▶ **What the task requires**
Every line of the records below that holds the word "button" should be copied out.

▶ **Supplied material**
---

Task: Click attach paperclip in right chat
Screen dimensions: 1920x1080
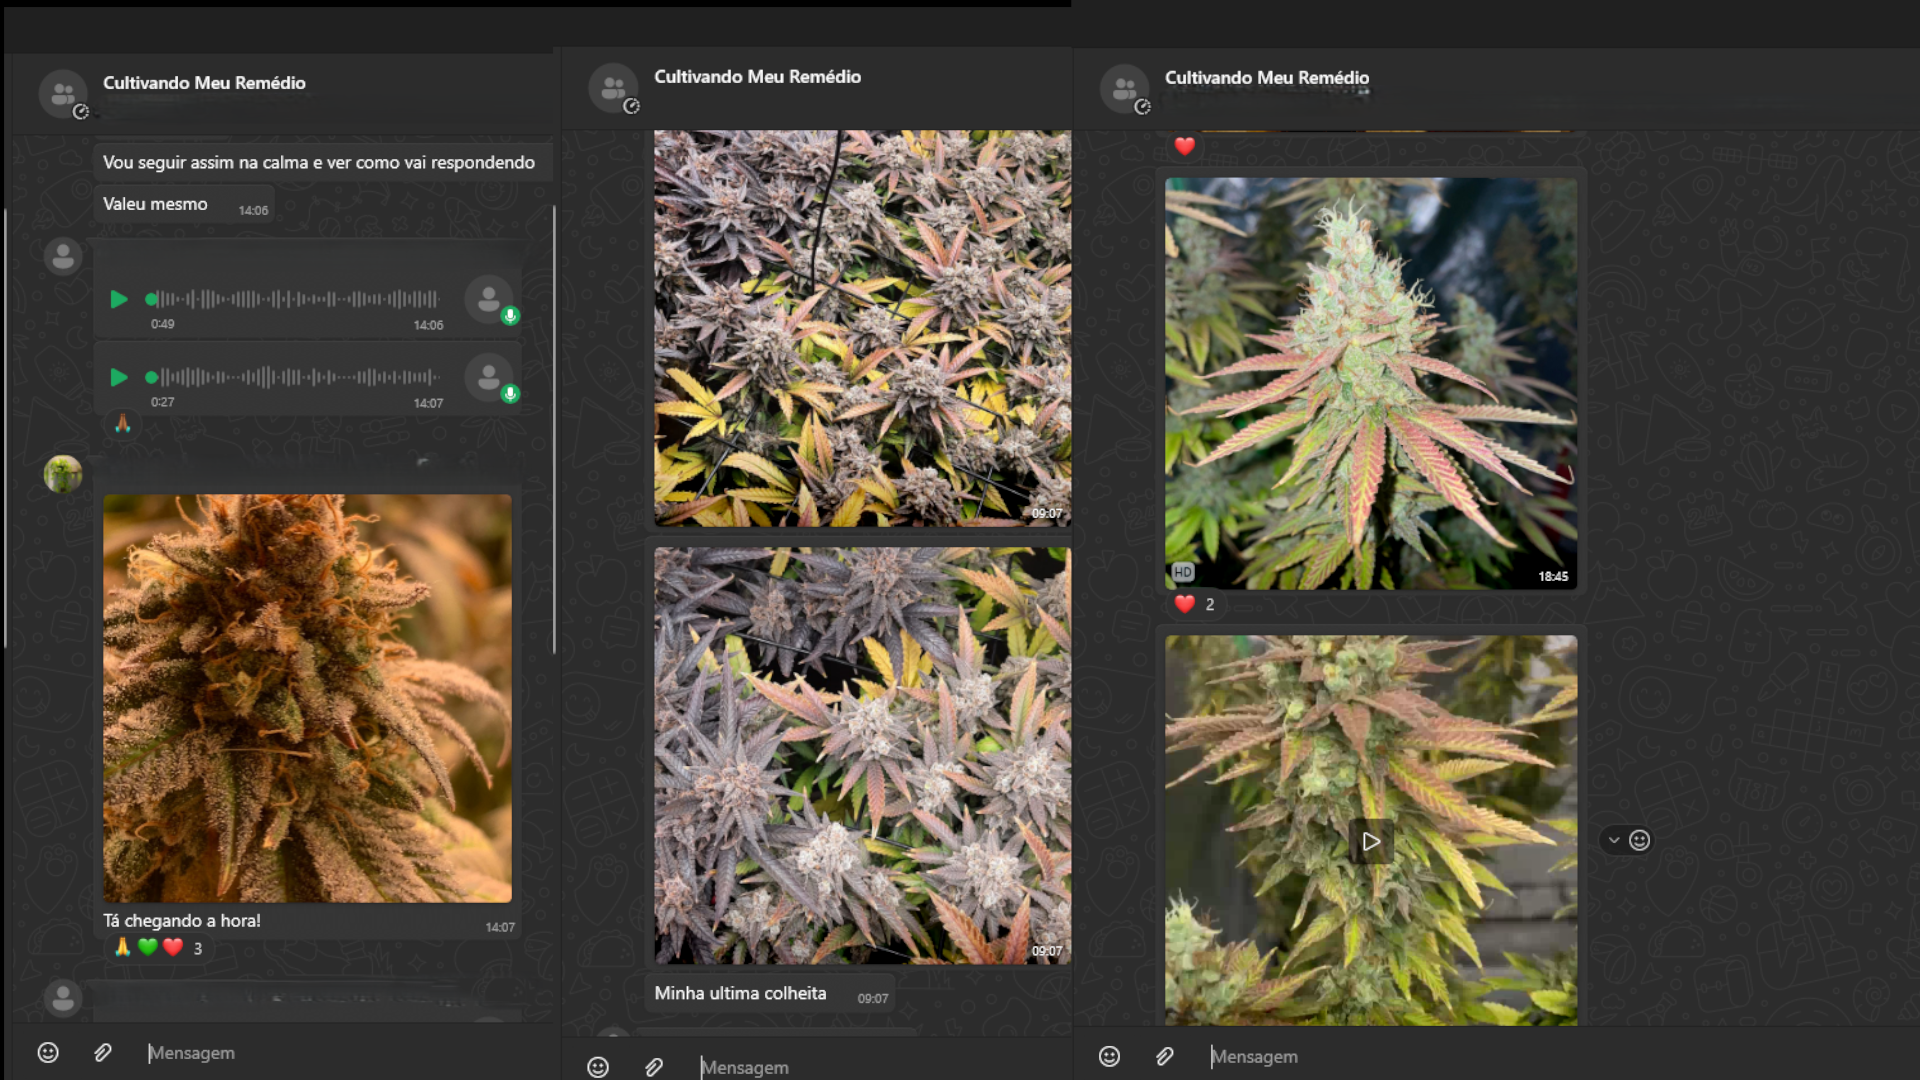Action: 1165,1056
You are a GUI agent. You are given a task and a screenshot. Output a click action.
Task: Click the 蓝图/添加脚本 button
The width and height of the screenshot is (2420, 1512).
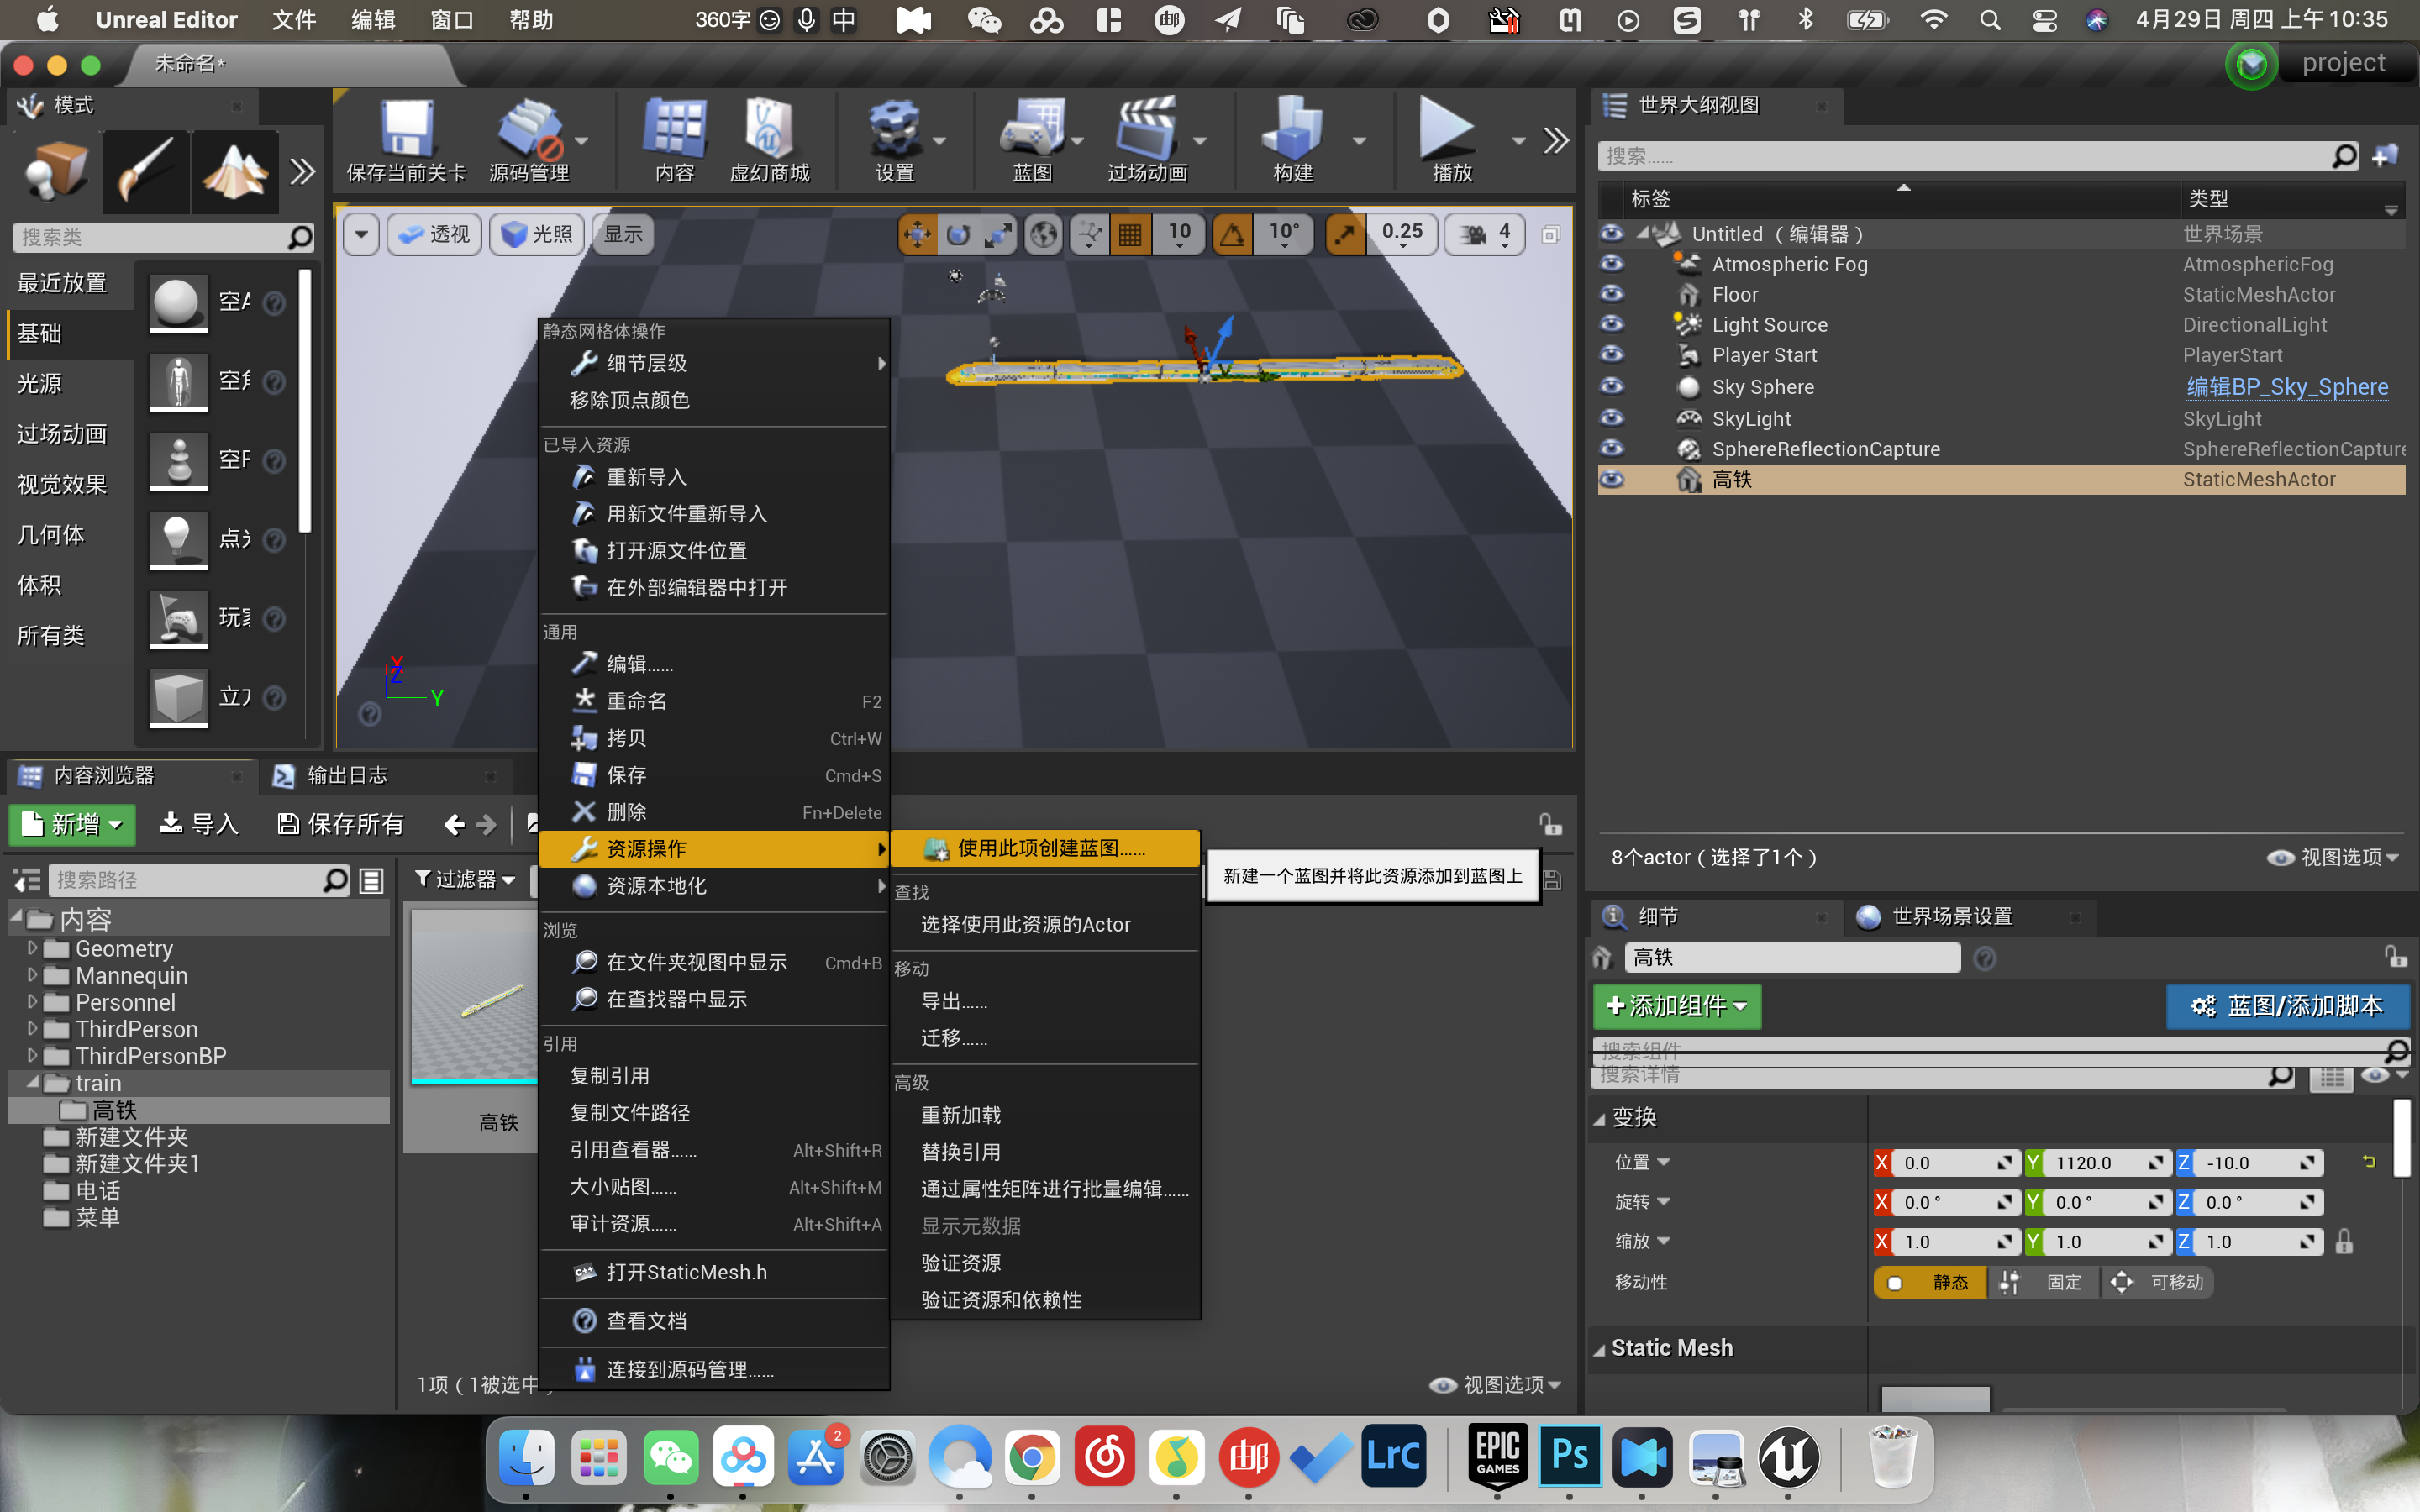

---

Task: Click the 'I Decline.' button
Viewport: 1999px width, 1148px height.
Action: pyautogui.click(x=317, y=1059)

---

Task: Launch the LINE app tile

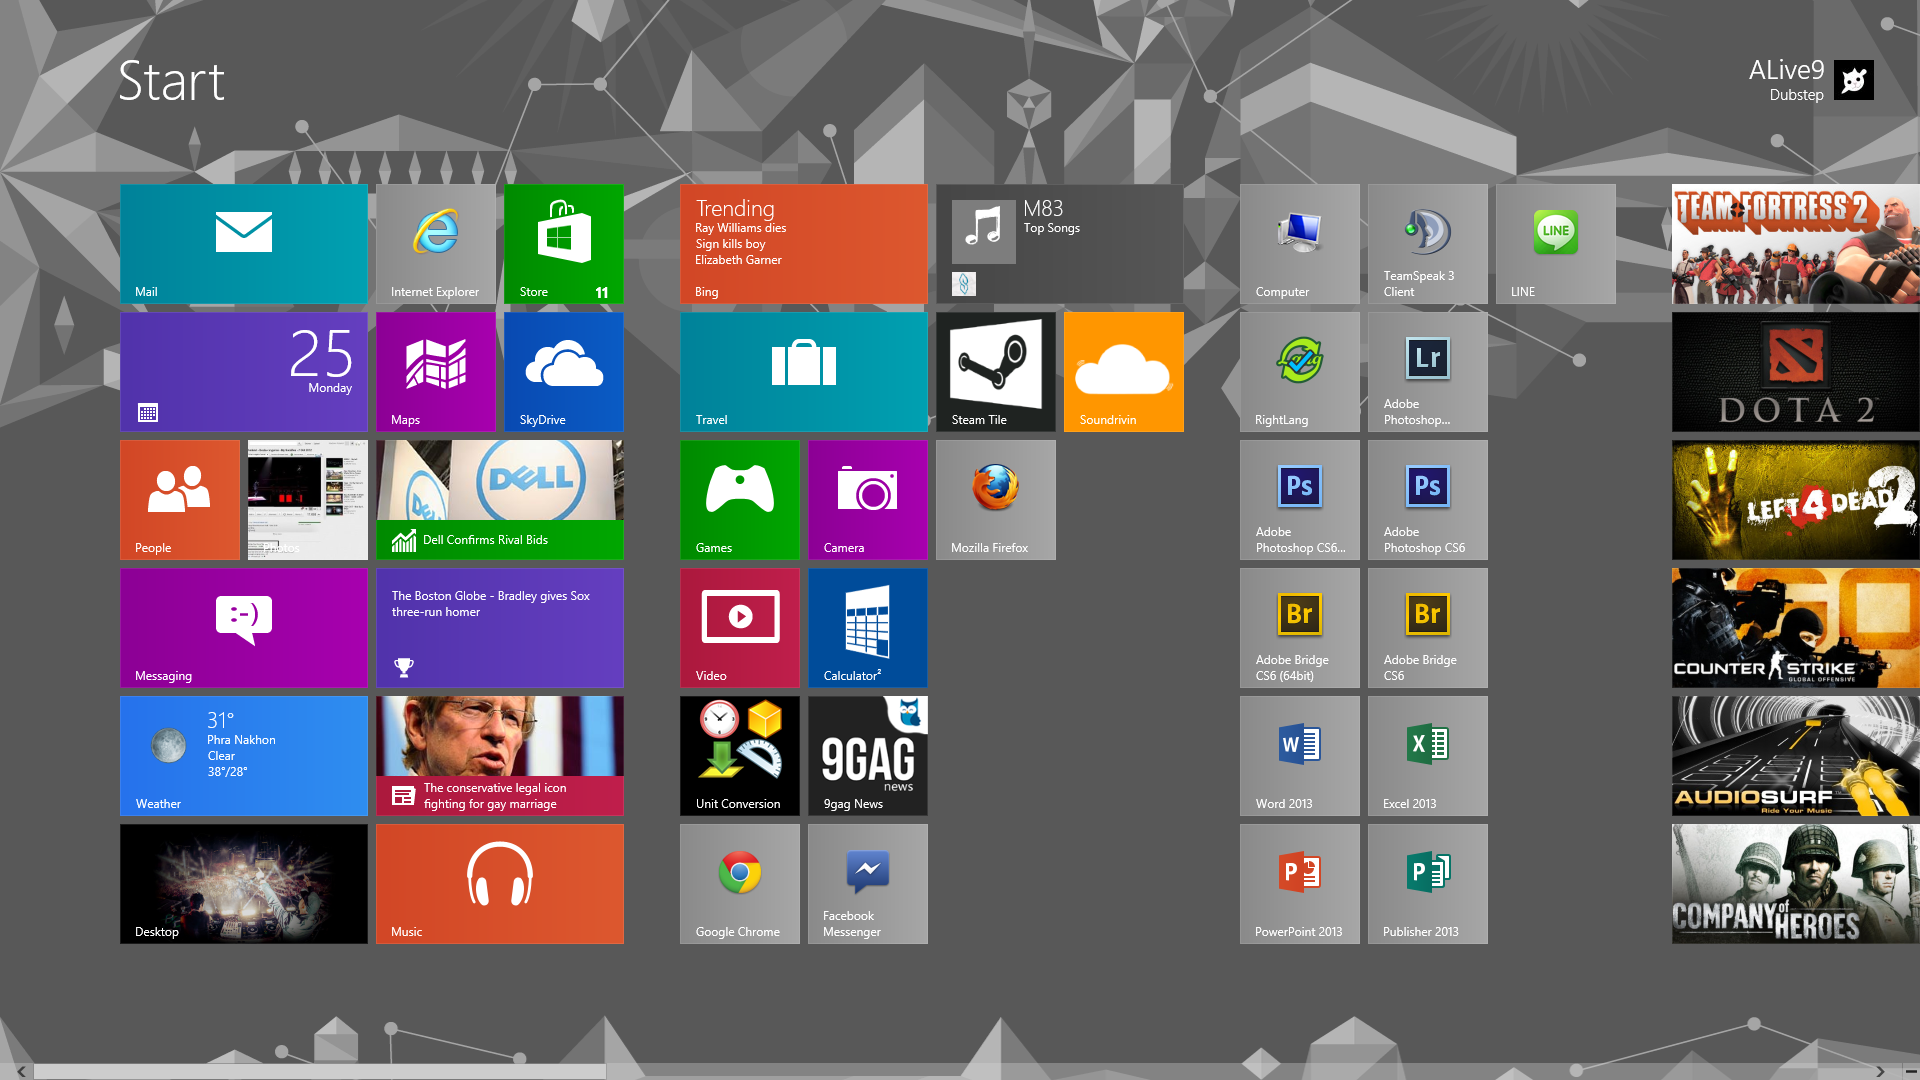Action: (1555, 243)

---

▶ **Output for this task**
Task: Click the 蓝图/添加脚本 button
Task: Click the 'I Decline.' button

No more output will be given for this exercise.